La ville de Florence a accueilli le sommet du " réformisme du XXIe siècle ", réunissant les principaux dirigeants sociaux-démocrates européens, l'Anglais Blair, le Français Jospin, l'Allemand Schröder et l'Italien D'Alema. A leurs côtés, posaient pour la postérité le président américain Clinton et le président brésilien Cardoso, qui, selon l'entourage du président américain partagent " les mêmes valeurs et les mêmes combats ".

Tous ces messieurs se présentent en gouvernants " réformateurs ", mais leurs projets concernant l'économie mondiale - y mettre un zeste de " justice sociale " - sont surtout de belles paroles. Quand ils se lâchent devant la presse, le naturel reprend le dessus : " Je ne pense plus souhaitable une société sans inégalités " (Schröder). Tous, ils ambitionnent de servir les classes riches et n'envisagent d'envoyer à la réforme ni l'ordre établi ni le capitalisme, mais ce qui reste des acquis sociaux que le mouvement ouvrier avait imposés dans le passé au prix d'une lutte difficile.

Jospin s'est expliqué sur " sa " " social-démocratie " dans un article d'une revue britannique, traduit dans Libération. Il y jette le socialisme par-dessus bord : " Pendant longtemps, on a défini le socialisme par l'appropriation collective des moyens de production. Cela n'a plu le même sens aujourd'hui. Ainsi, notre politique industrielle a dépassé la question de la nature de la propriété des moyens de production ". Se demander à qui appartiennent les grands moyens de production, et à plus forte raison les placer sous le contrôle de la population, pour lui, ce n'est plus à l'ordre du jour.

Ce n'est pas une surprise. On voit bien qu'alors que le patronat licencie à tours de bras, son gouvernement ne fait rien pour l'interdire aux dirigeants et aux actionnaires des grandes entreprises. Il reprend leurs justifications : " La défense de l'intérêt national et la lutte pour l'emploi peuvent justifier des alliances industrielles avec des entreprises privées françaises ou étrangères. Je n'entends pas bloquer ces alliances. [...] Ce qui compte, pour moi, ce sont [...] l'emploi, la croissance, la puissance économique et industrielle de nos entreprises, la place de la France. Si défendre ces objectifs nécessite d'ouvrir le capital d'une entreprise publique, voire de la privatiser, alors nous y consentons. "

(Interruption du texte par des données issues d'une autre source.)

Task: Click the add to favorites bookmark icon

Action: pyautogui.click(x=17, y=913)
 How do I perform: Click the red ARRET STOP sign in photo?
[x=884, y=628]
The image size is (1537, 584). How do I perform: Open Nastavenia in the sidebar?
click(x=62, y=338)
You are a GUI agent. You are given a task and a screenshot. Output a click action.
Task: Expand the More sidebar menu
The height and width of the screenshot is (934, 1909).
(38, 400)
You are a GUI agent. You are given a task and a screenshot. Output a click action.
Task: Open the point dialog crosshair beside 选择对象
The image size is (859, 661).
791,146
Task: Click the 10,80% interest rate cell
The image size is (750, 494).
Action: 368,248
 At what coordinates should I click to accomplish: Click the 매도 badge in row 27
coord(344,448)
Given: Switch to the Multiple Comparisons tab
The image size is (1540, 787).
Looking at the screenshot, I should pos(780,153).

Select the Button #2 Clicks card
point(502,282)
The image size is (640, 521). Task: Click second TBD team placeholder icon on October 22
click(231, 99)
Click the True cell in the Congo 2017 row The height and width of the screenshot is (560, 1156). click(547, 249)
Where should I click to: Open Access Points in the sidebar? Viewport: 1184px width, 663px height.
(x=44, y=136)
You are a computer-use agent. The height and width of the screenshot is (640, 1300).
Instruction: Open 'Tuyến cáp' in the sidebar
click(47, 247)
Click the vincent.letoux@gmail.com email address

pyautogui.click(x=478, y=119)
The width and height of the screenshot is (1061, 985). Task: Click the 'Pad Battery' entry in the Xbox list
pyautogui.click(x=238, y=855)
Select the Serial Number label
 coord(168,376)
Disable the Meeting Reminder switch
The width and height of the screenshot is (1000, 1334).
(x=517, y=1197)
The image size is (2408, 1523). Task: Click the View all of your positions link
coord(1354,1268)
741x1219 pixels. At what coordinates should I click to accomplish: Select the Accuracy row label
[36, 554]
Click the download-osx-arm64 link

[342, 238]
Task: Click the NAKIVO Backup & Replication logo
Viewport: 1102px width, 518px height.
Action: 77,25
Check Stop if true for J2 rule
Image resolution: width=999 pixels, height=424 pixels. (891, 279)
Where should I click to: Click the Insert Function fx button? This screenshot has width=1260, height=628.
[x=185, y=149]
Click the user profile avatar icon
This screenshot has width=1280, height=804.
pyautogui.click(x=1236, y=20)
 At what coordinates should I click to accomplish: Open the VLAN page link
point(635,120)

Il défend la " compétitivité de notre appareil productif. C'est dans cet esprit que l'Etat s'engage dans [...] la constitution de groupes industriels de taille mondiale ", ce n'est donc pas lui qui s'opposera aux fusions de trusts et à la disparition de dizaines de milliers d'emplois qu'elles entraînent. Et c'est bien pourquoi les chefs de gouvernement réunis à Florence n'ont pas cessé de répéter qu'ils avaient les mêmes objectifs et qu'ils étaient bien tous les mêmes.

Les travailleurs, les pauvres, et même une partie des couches moyennes touchées par la crise en Europe ou en Amérique n'ont donc rien à attendre d'hommes comme Jospin, qui prétend " dépasser la question sociale " en faisant marcher du même pas " couches moyennes " et " exclus ". A ceux-ci, il réserve les mots creux : " pacte républicain ", " nouvelle alliance de classes ". Le concret c'est pour les patrons : " Les entrepreneurs réalisent que la gauche s'intéresse à la création d'entreprises, à l'innovation, à la prise de risque, à la simplification administrative ". On croirait entendre Seillière, le patron des patrons.

Et on verra bientôt ce qui se passe quand ces pseudo-réformateurs passeront des paroles aux actes. Les mêmes, et quelques autres, se retrouveront bientôt à Seattle pour un grand marchandage destiné à accentuer les effets dévastateurs du système capitaliste et l'emprise des grandes entreprises sur l'économie mondiale. Là, ce sera un débat... concret.